[sheepdog-users] Puzzled about bad performances

Wed May 20 13:23:44 CEST 2015

Hi Hitoshi, thanks for your quick reply.

Thanks to your help, I found the guilty and this is definitely Object Cache.
Here is my latest settings which gives me far better results : 

/usr/sbin/sheep -i host=172.16.0.101 port=7002 -y 10.1.0.101 --pidfile /var/run/sheep.pid /var/lib/sheepdog /var/lib/sheepdog/disc0,/var/lib/sheepdog/disc1,/var/lib/sheepdog/disc2

* -n : gives no performance boost (I would even say that it gives me worst results)
* Object Cache is what gaves me horrible results, I disabled it and now, it's flying !
* directio directive gives even worst results in combination with Object cache (I felt down to a mere 9MB/sec on cold start with no cache !)

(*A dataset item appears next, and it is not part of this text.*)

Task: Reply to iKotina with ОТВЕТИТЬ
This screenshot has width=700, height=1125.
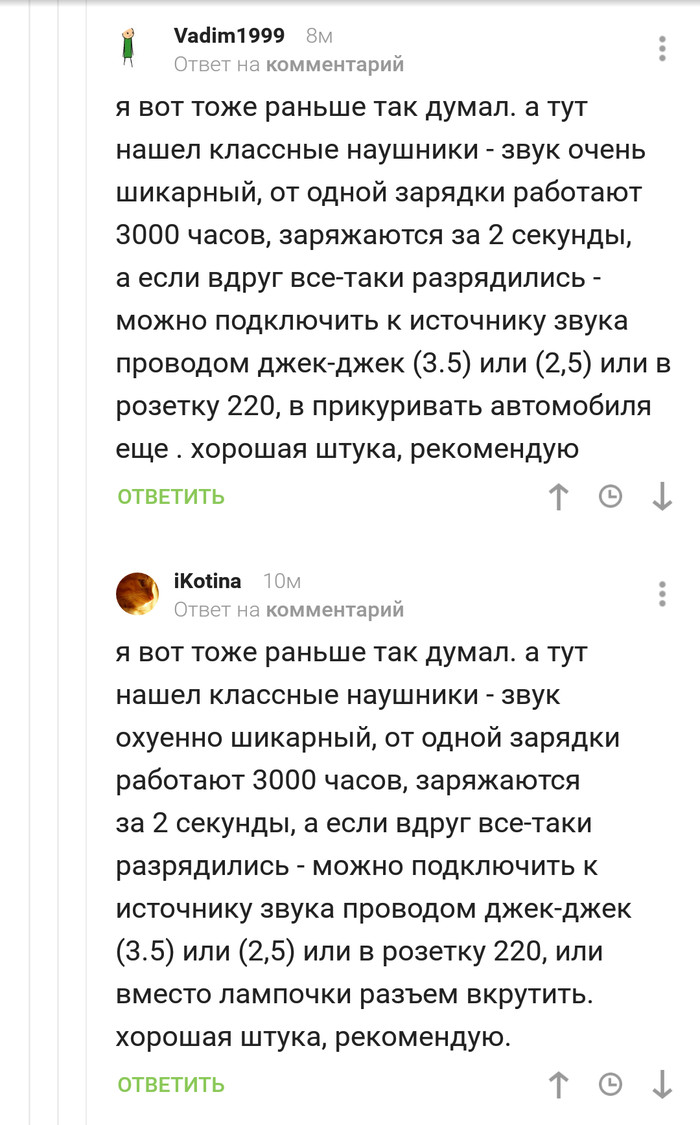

Right now, at cold VM boot, I have 450MB/sec with hdparm then after a few passes, it caps at around 700MB/sec which is far enough for my needs on a per VM basis ;)
Even on the user experience side, everything is much much smoother now, in fact, it is just as I was expecting it to be.

Droping cache between each hdparm pass didn't changed anything.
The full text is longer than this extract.